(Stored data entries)
%%

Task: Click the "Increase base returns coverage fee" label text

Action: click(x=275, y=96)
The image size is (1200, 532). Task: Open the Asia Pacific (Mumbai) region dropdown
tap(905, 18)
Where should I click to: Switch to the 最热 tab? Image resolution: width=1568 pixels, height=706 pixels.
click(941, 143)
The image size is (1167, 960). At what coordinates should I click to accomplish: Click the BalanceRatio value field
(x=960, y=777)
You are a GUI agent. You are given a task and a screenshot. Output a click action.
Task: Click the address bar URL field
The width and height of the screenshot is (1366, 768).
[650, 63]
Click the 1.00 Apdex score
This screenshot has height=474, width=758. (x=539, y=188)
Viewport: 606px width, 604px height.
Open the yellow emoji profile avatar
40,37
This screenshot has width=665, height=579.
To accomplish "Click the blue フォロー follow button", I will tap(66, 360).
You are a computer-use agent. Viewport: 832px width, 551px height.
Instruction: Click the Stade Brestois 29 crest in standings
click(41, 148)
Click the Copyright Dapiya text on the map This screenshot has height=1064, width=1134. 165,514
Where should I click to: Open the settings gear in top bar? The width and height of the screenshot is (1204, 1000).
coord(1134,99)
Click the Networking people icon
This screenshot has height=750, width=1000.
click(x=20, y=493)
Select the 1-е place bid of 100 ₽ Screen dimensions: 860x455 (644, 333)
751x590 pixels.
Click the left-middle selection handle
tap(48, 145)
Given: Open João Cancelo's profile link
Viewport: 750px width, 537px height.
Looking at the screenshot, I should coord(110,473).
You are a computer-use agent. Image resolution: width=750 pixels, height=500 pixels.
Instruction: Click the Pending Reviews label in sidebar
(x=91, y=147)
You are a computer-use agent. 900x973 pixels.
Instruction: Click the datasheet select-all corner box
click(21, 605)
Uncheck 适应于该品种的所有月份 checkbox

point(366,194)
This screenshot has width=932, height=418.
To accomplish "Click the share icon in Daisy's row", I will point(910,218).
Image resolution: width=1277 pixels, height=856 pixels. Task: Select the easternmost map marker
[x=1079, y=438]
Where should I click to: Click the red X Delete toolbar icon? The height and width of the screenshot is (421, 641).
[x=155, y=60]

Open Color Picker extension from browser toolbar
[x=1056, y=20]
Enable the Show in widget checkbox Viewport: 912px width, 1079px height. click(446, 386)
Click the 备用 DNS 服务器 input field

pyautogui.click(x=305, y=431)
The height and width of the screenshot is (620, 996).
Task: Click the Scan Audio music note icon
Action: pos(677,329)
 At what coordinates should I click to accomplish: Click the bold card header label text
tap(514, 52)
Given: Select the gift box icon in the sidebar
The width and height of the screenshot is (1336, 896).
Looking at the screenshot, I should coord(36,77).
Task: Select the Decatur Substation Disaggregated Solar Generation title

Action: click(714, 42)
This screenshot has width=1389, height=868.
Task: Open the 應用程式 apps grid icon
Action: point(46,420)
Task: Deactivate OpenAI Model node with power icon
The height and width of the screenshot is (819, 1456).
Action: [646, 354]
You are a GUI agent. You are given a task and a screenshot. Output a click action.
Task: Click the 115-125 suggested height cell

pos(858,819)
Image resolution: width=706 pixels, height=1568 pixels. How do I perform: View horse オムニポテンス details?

%%

Task details >> Transcribe the lines above between the line holding "This screenshot has height=750, width=1000." and the line holding "Enable the Show", inclusive, exactly as they stand and with nothing added.

Output >>
This screenshot has height=750, width=1000.
click(x=20, y=493)
Select the 1-е place bid of 100 ₽ Screen dimensions: 860x455 (644, 333)
751x590 pixels.
Click the left-middle selection handle
tap(48, 145)
Given: Open João Cancelo's profile link
Viewport: 750px width, 537px height.
Looking at the screenshot, I should coord(110,473).
You are a computer-use agent. Image resolution: width=750 pixels, height=500 pixels.
Instruction: Click the Pending Reviews label in sidebar
(x=91, y=147)
You are a computer-use agent. 900x973 pixels.
Instruction: Click the datasheet select-all corner box
click(21, 605)
Uncheck 适应于该品种的所有月份 checkbox

point(366,194)
This screenshot has width=932, height=418.
To accomplish "Click the share icon in Daisy's row", I will point(910,218).
Image resolution: width=1277 pixels, height=856 pixels. Task: Select the easternmost map marker
[x=1079, y=438]
Where should I click to: Click the red X Delete toolbar icon? The height and width of the screenshot is (421, 641).
[x=155, y=60]

Open Color Picker extension from browser toolbar
[x=1056, y=20]
Enable the Show in widget checkbox Viewport: 912px width, 1079px height. click(446, 386)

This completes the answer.